» **Material provided**:
------------------------
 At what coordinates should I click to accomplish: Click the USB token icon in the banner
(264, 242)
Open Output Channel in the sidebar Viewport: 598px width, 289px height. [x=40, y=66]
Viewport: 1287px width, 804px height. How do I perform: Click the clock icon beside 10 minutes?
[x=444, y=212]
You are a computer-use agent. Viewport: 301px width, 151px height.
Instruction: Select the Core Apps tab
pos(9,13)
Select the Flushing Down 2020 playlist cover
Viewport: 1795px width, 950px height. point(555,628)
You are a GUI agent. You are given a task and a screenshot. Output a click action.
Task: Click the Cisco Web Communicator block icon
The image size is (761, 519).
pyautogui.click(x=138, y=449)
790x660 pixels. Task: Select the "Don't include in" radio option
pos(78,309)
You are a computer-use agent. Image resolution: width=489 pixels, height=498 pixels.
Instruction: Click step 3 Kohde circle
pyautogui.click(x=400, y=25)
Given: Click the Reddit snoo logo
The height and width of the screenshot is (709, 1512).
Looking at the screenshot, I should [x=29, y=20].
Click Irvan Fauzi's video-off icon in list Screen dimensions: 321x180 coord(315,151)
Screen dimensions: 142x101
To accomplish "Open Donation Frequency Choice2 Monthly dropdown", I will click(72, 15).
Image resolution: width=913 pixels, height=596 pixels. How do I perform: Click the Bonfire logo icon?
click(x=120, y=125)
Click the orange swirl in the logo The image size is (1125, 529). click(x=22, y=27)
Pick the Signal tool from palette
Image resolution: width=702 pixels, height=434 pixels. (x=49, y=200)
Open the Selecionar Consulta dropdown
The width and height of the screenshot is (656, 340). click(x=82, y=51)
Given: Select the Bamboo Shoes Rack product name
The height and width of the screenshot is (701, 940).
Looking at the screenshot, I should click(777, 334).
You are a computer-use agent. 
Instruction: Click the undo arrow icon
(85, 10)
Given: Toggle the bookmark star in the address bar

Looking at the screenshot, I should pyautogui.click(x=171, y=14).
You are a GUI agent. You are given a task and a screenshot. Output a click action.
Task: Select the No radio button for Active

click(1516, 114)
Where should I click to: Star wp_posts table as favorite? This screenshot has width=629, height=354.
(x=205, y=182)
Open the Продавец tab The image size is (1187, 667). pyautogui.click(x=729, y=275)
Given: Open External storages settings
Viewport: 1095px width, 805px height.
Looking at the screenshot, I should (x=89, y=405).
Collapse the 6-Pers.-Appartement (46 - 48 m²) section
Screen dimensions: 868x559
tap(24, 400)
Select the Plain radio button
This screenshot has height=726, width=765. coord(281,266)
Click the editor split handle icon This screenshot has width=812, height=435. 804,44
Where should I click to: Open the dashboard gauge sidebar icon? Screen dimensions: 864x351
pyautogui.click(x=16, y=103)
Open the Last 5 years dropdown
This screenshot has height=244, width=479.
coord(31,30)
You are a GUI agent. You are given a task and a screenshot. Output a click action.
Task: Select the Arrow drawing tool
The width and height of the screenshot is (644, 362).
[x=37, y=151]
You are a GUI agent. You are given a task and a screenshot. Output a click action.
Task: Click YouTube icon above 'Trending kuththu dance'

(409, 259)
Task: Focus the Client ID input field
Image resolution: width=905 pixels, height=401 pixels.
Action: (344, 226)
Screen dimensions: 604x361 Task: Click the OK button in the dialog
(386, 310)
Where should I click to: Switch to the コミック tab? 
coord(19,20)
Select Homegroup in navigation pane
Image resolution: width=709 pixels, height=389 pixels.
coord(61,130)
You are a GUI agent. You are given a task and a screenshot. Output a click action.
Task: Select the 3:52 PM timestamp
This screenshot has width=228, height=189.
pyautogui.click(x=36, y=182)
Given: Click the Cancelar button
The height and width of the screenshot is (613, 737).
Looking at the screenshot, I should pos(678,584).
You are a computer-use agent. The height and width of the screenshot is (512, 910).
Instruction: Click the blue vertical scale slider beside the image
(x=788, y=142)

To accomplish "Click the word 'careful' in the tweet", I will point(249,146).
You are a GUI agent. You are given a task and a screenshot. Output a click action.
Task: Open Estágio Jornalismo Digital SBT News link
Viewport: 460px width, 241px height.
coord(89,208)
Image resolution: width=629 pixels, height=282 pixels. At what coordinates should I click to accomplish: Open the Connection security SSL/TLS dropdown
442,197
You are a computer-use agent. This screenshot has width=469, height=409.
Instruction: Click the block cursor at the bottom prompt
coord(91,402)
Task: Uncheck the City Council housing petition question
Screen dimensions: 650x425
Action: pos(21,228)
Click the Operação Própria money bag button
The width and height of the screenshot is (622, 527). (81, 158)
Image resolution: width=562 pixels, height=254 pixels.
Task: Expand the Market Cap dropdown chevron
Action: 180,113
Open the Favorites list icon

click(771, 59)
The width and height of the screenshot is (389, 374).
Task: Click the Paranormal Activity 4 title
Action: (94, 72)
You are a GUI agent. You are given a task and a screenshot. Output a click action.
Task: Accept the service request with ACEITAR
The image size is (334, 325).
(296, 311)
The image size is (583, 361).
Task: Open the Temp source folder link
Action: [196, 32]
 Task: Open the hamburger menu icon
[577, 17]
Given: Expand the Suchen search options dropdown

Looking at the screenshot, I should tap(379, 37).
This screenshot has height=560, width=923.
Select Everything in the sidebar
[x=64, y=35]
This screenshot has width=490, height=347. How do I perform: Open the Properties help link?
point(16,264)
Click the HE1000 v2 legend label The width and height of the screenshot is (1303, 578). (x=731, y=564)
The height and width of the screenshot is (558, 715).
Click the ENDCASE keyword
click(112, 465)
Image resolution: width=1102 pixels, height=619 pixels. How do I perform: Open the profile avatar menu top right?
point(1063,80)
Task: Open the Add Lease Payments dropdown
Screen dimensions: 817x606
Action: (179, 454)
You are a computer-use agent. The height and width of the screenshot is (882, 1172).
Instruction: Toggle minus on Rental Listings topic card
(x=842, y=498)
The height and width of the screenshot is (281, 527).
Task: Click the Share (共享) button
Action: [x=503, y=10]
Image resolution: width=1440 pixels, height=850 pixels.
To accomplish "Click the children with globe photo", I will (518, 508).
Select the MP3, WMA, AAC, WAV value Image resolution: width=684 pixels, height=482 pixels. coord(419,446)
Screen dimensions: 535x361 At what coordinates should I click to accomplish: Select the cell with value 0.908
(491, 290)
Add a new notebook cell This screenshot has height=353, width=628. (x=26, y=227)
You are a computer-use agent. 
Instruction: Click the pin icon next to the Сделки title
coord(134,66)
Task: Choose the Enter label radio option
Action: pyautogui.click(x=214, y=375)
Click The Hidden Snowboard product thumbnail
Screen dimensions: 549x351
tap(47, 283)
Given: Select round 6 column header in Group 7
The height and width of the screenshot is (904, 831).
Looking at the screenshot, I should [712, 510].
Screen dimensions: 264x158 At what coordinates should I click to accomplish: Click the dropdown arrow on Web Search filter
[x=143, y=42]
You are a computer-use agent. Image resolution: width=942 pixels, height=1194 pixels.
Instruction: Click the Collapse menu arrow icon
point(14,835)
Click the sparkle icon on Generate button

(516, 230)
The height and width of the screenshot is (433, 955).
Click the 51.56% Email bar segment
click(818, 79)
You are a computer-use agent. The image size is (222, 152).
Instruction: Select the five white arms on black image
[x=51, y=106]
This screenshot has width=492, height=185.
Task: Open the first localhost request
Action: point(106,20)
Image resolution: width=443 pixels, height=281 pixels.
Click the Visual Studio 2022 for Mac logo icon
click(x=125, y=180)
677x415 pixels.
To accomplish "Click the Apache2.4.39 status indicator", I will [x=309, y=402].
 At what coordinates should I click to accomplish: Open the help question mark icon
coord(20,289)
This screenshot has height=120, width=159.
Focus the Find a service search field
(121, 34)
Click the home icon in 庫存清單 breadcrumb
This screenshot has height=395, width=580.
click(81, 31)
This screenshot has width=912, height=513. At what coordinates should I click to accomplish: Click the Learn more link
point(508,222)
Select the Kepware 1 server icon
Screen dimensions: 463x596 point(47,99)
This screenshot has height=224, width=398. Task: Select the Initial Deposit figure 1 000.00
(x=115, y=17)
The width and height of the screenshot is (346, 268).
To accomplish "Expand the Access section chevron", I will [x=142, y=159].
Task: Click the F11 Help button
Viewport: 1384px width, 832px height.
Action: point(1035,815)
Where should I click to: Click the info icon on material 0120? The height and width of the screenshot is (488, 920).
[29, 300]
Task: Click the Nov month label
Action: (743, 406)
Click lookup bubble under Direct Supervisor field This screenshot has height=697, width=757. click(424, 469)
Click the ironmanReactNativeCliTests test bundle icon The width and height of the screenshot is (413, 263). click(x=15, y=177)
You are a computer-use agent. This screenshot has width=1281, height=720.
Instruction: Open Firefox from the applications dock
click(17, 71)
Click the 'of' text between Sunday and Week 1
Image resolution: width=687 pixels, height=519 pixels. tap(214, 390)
------------------------
Search the listing above for the string "section". Copy every line that contains it.

Collapse the 6-Pers.-Appartement (46 - 48 m²) section
To accomplish "Expand the Access section chevron", I will [x=142, y=159].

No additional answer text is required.